[Opening Data listing section]
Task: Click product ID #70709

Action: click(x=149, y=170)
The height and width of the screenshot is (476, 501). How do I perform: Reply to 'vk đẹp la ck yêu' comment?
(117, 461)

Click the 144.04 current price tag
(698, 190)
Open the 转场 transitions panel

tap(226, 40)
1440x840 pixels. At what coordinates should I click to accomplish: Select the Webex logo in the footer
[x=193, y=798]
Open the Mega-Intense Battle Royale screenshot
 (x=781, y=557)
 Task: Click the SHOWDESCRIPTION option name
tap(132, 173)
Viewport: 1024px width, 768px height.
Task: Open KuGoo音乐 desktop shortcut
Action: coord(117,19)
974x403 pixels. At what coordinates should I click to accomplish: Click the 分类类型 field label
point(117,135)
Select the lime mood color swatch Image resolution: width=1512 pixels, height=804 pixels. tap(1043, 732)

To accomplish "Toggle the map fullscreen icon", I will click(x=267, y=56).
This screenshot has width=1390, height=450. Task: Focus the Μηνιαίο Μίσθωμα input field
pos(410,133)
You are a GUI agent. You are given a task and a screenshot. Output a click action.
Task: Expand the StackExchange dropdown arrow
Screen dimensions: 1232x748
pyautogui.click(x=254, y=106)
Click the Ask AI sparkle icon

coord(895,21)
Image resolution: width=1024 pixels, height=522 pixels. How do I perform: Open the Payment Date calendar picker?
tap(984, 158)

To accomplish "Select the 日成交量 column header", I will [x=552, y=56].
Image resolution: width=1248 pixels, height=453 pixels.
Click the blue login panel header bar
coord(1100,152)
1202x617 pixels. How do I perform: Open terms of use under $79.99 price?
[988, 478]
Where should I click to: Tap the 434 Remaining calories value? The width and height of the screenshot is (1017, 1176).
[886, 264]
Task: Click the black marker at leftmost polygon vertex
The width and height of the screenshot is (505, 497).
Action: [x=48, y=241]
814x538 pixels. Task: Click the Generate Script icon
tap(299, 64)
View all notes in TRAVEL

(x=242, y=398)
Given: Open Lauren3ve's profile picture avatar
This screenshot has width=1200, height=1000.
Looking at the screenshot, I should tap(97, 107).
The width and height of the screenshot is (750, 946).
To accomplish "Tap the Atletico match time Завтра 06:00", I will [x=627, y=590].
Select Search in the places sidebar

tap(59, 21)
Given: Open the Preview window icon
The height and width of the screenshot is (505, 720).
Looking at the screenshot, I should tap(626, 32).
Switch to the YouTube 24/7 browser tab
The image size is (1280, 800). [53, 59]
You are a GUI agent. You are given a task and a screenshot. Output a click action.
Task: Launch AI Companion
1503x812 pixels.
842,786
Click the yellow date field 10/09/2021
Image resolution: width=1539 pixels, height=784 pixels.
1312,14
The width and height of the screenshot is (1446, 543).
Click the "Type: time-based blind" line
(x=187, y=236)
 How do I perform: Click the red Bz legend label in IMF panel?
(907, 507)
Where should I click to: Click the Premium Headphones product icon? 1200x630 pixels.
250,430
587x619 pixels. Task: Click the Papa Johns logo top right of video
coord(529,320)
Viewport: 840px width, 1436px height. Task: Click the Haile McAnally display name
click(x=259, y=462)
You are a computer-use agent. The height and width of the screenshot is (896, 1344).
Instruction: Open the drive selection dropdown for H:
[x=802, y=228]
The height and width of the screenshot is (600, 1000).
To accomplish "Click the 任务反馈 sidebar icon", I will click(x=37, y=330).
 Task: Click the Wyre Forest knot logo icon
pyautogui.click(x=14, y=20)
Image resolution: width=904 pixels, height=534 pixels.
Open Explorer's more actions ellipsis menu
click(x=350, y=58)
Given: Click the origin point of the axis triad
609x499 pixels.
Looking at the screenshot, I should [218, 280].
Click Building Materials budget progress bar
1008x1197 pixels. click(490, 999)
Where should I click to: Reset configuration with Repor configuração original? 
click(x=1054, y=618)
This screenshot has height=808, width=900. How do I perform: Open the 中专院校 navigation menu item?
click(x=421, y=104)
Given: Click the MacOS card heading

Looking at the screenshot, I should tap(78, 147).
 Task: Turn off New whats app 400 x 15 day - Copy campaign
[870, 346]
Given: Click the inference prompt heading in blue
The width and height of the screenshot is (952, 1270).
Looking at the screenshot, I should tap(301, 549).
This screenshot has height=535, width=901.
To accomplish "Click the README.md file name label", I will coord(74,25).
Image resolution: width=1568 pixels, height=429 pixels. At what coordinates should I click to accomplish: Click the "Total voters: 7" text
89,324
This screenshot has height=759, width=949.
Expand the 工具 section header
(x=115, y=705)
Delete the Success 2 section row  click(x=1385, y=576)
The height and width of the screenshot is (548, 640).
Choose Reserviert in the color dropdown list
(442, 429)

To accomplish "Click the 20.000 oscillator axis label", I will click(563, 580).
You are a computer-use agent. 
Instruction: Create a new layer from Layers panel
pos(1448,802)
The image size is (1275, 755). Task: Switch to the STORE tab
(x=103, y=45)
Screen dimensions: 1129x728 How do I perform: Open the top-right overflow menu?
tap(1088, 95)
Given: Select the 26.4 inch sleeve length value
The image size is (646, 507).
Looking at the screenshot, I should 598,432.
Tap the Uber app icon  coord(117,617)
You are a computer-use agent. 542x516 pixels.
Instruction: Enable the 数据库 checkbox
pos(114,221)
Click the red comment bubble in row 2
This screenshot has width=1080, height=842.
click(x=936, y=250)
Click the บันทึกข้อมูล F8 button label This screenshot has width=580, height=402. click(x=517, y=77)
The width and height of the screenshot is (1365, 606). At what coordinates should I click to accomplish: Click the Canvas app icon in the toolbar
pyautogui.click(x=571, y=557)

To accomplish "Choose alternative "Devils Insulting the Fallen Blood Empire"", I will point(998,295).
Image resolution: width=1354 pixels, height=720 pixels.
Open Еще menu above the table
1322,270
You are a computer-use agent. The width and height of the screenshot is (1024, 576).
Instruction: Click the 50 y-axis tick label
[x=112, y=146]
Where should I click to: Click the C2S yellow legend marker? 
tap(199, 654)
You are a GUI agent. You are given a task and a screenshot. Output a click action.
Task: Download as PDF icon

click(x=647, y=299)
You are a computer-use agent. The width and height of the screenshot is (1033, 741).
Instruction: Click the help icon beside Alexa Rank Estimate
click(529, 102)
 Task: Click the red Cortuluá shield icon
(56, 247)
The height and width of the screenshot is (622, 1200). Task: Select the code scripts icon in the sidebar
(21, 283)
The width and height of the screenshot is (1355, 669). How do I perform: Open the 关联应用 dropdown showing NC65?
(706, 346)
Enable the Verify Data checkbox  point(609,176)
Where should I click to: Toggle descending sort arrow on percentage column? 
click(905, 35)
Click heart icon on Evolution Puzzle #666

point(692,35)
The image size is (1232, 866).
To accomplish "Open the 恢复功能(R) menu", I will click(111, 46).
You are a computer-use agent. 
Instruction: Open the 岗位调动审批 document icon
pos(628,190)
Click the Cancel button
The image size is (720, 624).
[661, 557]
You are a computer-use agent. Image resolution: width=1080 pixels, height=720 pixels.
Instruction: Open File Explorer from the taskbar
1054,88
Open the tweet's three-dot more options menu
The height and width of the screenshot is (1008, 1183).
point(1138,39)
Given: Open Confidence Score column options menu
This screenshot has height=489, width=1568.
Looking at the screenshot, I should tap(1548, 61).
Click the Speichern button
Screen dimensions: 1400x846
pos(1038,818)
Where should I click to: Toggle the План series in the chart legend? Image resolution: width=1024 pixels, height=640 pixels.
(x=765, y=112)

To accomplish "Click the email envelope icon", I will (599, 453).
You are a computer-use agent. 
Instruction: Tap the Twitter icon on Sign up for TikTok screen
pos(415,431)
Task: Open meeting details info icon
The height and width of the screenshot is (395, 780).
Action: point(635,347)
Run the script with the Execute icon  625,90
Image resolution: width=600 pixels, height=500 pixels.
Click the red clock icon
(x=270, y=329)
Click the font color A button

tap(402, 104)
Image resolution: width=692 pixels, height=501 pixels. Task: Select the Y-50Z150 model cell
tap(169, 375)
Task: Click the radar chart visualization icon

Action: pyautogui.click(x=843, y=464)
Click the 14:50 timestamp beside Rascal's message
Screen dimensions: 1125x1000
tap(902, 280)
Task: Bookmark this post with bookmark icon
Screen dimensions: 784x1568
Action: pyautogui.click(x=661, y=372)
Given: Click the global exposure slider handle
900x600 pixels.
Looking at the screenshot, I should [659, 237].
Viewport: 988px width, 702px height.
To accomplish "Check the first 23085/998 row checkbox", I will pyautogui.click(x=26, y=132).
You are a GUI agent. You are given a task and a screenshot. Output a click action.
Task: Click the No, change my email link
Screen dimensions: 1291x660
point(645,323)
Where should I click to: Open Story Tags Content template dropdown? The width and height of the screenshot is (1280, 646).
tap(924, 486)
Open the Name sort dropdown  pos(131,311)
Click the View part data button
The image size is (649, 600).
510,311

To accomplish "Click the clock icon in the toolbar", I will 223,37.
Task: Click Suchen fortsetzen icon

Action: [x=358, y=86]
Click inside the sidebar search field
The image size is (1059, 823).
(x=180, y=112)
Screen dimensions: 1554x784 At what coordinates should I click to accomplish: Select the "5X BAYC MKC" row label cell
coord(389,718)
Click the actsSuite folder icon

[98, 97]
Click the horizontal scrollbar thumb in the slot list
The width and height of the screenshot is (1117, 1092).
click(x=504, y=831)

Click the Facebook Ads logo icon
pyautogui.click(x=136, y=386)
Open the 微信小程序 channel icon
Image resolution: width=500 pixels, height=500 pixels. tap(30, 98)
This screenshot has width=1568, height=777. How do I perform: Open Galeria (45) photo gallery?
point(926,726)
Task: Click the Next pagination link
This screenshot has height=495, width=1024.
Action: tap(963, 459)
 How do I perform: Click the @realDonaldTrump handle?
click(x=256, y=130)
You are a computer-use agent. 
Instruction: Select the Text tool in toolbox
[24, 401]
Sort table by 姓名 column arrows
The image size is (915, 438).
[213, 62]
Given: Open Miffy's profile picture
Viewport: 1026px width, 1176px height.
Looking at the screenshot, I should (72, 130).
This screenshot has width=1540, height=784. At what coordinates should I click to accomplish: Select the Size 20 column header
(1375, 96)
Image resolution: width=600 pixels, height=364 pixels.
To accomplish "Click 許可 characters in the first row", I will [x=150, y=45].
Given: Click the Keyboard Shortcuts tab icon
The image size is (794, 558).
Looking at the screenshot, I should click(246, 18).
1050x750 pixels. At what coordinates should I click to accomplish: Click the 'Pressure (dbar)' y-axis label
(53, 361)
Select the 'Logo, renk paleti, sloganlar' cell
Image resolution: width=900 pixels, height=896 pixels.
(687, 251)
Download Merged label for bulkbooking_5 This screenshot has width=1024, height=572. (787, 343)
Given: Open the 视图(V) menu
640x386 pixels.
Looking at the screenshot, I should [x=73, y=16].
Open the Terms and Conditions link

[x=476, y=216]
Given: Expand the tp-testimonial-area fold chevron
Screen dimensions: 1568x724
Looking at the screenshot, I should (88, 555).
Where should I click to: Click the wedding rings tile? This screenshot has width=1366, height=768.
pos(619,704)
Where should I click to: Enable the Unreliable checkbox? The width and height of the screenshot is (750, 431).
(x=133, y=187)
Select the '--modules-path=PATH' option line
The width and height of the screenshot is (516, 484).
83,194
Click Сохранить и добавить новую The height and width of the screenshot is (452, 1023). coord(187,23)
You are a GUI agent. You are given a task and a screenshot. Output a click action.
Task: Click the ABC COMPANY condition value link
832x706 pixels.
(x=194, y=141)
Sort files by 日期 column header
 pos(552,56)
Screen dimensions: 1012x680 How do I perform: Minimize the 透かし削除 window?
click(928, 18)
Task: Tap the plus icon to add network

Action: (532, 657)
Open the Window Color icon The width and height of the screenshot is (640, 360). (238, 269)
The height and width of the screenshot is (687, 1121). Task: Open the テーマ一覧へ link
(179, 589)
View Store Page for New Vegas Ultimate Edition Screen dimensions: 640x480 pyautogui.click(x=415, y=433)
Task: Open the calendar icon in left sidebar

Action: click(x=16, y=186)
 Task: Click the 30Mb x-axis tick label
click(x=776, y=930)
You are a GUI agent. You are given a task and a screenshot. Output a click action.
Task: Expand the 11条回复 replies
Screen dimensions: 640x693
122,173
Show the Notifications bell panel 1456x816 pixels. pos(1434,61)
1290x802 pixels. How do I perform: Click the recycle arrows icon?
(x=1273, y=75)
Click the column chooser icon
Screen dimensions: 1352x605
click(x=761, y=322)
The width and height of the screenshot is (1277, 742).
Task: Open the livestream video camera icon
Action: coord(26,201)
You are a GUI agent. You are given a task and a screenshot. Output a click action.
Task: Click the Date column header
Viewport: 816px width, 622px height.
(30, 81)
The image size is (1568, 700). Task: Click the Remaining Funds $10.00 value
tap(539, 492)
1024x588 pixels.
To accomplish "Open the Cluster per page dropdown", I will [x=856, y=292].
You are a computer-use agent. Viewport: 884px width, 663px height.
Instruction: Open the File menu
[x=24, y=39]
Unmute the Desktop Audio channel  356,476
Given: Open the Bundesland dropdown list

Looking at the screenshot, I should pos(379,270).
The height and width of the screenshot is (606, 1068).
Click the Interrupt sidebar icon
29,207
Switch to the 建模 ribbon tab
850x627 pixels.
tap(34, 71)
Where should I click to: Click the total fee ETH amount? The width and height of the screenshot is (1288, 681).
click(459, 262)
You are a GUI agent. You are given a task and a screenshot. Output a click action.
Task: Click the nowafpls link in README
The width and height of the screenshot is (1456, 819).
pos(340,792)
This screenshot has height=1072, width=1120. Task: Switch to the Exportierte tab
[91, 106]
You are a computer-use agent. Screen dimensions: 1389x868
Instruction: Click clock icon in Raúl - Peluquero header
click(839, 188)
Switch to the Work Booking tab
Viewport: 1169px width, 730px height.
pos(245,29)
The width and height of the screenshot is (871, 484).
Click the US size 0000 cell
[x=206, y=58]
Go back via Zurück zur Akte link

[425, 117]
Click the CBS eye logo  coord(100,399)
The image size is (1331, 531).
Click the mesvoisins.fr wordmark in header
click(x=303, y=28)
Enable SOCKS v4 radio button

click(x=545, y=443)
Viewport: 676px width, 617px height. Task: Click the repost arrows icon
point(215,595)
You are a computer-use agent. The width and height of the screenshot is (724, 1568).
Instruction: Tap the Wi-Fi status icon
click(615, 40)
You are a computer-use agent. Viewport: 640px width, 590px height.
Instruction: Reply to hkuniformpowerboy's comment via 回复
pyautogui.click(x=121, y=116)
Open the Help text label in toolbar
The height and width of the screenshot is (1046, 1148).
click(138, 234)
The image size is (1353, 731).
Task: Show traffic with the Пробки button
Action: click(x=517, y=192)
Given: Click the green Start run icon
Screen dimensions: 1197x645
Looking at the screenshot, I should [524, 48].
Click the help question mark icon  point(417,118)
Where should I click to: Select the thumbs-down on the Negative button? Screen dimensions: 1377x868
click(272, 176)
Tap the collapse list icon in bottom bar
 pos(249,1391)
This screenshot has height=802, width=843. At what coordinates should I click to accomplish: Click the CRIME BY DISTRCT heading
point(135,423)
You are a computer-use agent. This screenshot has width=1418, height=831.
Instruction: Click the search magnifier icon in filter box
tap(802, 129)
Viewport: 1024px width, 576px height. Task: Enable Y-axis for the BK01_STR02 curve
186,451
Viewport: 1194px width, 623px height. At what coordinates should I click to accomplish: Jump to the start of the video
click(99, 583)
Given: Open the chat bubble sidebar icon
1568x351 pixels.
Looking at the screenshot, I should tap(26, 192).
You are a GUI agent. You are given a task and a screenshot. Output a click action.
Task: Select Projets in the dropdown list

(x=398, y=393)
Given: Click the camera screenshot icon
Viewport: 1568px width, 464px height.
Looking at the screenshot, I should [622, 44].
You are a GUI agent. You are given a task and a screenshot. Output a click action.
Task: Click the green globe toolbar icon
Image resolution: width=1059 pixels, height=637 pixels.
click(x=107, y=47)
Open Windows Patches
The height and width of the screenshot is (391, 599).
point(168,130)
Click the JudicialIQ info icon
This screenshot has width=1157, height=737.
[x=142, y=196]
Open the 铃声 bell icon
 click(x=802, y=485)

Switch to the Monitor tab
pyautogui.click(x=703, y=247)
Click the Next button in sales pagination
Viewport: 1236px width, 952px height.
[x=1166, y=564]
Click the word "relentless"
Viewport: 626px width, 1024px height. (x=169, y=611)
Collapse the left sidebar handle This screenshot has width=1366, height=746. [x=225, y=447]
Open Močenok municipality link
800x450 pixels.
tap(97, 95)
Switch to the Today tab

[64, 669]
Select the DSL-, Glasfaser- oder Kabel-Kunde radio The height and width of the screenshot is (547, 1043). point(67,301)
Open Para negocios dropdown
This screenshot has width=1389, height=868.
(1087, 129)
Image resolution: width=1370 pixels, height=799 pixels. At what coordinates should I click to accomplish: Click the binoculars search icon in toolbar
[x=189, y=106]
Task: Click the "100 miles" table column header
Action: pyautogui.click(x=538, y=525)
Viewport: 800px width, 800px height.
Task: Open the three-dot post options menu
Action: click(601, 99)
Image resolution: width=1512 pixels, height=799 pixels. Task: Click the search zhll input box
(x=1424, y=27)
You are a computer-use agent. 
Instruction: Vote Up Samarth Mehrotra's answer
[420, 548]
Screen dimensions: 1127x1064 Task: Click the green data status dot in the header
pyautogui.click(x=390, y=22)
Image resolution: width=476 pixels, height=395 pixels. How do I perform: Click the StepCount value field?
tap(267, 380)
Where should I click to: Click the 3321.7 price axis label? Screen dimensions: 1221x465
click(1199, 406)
[Closing Data listing section]
» **Prompt**
Please work out the number of lines in the listing that hold "README". Nothing besides the number is wanted.

» **Solution to this problem**
2